Attendu que la mise en demeure litigieuse réclame à la société [12] une somme totale de 249'338 € correspondant à un montant de cotisations de 215626 € et à une somme de 33'712 € à titre de majorations de retard.
Que ni les chefs du redressement 1 ( qui est un crédit) à 5 de la lettre d'observations ni les majorations de retard n'étant contestées par l'appelante, il convient de dire la mise en demeure du 28 août 2017 non fondée à hauteur de la somme de 200686 € et bien fondée pour le surplus de son montant et, réformant le jugement de ce chef, de condamner en conséquence la société [12] à régler à l'URSSAF la somme de 48652 € en déboutant les parties de leurs plus amples prétentions.

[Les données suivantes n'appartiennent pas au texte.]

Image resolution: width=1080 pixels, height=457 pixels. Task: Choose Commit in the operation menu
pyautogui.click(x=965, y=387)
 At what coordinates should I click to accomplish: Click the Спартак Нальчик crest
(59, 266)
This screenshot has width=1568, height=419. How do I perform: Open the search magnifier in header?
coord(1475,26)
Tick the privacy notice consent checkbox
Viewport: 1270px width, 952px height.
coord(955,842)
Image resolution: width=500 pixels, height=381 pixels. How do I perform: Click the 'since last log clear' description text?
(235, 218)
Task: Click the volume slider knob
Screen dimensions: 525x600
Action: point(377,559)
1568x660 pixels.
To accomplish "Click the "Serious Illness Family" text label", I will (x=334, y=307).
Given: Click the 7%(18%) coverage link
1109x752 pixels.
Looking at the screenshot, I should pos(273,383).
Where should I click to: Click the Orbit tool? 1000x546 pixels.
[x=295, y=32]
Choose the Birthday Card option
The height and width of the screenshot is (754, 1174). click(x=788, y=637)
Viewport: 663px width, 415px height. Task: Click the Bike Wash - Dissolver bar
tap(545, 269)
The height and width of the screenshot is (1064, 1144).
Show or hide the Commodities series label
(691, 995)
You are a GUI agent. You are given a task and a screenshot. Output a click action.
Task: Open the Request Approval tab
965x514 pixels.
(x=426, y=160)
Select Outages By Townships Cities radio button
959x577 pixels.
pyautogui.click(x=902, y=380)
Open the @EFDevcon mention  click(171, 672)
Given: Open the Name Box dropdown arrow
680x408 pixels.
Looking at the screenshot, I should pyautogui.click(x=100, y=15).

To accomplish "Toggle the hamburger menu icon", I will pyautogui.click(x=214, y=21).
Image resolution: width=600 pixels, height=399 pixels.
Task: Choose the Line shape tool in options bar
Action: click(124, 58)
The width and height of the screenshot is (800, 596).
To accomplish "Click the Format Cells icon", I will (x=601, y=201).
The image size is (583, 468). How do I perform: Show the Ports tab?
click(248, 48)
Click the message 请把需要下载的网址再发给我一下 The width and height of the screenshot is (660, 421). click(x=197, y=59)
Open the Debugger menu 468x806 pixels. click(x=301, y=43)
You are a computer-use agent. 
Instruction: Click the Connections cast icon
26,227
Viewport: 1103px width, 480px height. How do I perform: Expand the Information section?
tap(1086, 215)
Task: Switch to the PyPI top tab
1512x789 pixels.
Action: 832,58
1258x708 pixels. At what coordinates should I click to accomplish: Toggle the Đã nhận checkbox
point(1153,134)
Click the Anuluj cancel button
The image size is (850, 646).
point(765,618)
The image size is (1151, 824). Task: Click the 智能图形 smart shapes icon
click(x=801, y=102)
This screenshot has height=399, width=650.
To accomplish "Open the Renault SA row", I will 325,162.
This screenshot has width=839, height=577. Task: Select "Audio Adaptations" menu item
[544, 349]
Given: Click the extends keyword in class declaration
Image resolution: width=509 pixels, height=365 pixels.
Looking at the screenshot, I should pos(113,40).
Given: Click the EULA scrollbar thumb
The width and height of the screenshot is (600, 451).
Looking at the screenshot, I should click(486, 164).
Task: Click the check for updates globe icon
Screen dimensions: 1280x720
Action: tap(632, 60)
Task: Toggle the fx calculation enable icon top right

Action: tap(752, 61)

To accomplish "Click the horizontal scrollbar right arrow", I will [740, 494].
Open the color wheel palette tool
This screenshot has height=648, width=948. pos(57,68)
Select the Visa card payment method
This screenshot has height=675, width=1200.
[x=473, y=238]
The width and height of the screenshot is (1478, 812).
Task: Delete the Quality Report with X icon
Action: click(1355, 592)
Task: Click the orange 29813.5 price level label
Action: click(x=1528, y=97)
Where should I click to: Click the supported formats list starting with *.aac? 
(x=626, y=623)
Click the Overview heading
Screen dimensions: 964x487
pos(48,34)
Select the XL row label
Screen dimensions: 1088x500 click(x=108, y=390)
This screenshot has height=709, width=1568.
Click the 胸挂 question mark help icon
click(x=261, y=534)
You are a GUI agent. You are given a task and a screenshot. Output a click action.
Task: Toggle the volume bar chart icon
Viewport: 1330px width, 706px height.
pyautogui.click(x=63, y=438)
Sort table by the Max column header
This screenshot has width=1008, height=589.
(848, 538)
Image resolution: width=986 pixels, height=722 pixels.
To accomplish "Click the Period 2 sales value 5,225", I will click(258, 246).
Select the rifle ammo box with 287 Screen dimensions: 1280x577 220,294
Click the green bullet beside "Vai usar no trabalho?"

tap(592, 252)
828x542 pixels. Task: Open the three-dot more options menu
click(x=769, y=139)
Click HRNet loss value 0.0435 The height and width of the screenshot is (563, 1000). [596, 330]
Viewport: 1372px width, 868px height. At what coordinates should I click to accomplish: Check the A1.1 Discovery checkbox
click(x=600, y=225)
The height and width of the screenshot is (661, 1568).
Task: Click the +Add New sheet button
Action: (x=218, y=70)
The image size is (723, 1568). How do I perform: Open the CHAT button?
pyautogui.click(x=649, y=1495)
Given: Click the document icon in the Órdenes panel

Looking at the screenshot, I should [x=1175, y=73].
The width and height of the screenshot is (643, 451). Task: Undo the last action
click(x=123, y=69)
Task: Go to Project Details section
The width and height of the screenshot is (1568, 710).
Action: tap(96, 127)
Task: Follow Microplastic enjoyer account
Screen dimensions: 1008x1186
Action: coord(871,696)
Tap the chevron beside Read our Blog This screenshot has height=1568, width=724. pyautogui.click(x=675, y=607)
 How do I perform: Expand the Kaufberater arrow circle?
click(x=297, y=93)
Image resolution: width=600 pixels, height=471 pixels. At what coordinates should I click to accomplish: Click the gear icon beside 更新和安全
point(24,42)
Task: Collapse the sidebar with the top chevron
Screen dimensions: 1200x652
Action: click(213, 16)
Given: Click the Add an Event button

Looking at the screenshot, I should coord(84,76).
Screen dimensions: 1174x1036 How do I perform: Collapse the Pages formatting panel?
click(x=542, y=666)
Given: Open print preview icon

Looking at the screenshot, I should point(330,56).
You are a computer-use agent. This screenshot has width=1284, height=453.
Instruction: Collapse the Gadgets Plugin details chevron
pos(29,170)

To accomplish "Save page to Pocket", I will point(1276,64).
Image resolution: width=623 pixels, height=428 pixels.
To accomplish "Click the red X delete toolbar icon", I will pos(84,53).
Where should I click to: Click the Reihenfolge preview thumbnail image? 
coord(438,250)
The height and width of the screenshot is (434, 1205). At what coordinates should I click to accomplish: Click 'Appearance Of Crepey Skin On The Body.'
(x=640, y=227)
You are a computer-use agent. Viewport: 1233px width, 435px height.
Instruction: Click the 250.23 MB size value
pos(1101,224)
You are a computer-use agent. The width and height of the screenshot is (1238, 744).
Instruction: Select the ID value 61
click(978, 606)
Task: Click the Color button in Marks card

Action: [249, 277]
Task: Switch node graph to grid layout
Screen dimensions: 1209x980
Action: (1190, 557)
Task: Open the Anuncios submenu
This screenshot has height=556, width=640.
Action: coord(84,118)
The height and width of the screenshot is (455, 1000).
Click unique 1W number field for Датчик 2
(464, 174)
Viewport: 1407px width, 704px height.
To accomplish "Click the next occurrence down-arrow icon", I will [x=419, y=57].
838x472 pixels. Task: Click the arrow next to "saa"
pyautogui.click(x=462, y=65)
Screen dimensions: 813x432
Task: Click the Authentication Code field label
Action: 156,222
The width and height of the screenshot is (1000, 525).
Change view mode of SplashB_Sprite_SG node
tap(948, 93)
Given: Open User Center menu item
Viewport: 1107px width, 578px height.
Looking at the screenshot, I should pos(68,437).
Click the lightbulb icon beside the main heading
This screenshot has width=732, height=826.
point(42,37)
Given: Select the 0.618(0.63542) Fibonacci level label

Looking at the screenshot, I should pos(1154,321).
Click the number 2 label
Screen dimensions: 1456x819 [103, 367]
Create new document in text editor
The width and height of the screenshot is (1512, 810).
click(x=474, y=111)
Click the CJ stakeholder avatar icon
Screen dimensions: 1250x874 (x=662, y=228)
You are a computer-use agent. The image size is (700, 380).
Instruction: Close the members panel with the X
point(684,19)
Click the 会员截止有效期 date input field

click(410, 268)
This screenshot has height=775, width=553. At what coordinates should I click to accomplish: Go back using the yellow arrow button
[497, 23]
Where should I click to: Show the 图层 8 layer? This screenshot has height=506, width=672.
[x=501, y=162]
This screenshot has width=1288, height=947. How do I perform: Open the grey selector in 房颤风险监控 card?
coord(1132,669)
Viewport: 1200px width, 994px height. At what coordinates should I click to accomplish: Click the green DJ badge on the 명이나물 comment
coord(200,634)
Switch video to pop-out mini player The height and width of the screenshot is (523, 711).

Que si les parties succombent toutes deux partiellement en leurs prétentions respectives, la solution du litige justifie, réformant le jugement de ces chefs et ajoutant au jugement, de condamner l'URSSAF PICARDIE aux entiers dépens de première instance et d'appel et à la somme de 3000 € sur le fondement de l'article 700 du Code de procédure civile.
PAR CES MOTIFS.
La Cour, statuant par arrêt contradictoire rendu en audience publique par sa mise à disposition au greffe,
Réforme le jugement déféré en toutes ses dispositions.
Statuant à nouveau et ajoutant au jugement,
Dit non fondé le redressement faisant l'objet du point n° 7 de la lettre d'observations du 31 mars 2017 et dit en conséquence la mise en demeure du 28 août 2017 non fondée à hauteur de la somme de 200'686 € et bien fondée à hauteur de la somme de 48652 € .
Condamne la société [12] à régler à l'URSSAF DE PICARDIE la somme de 48652 € et déboute les parties de leurs plus amples prétentions.
Condamne l'URSSAF DE PICARDIE à régler à la société [12] la somme de 3000 € sur le fondement de l'article 700 du Code de procédure civile et la condamne aux entiers dépens de première instance et d'appel.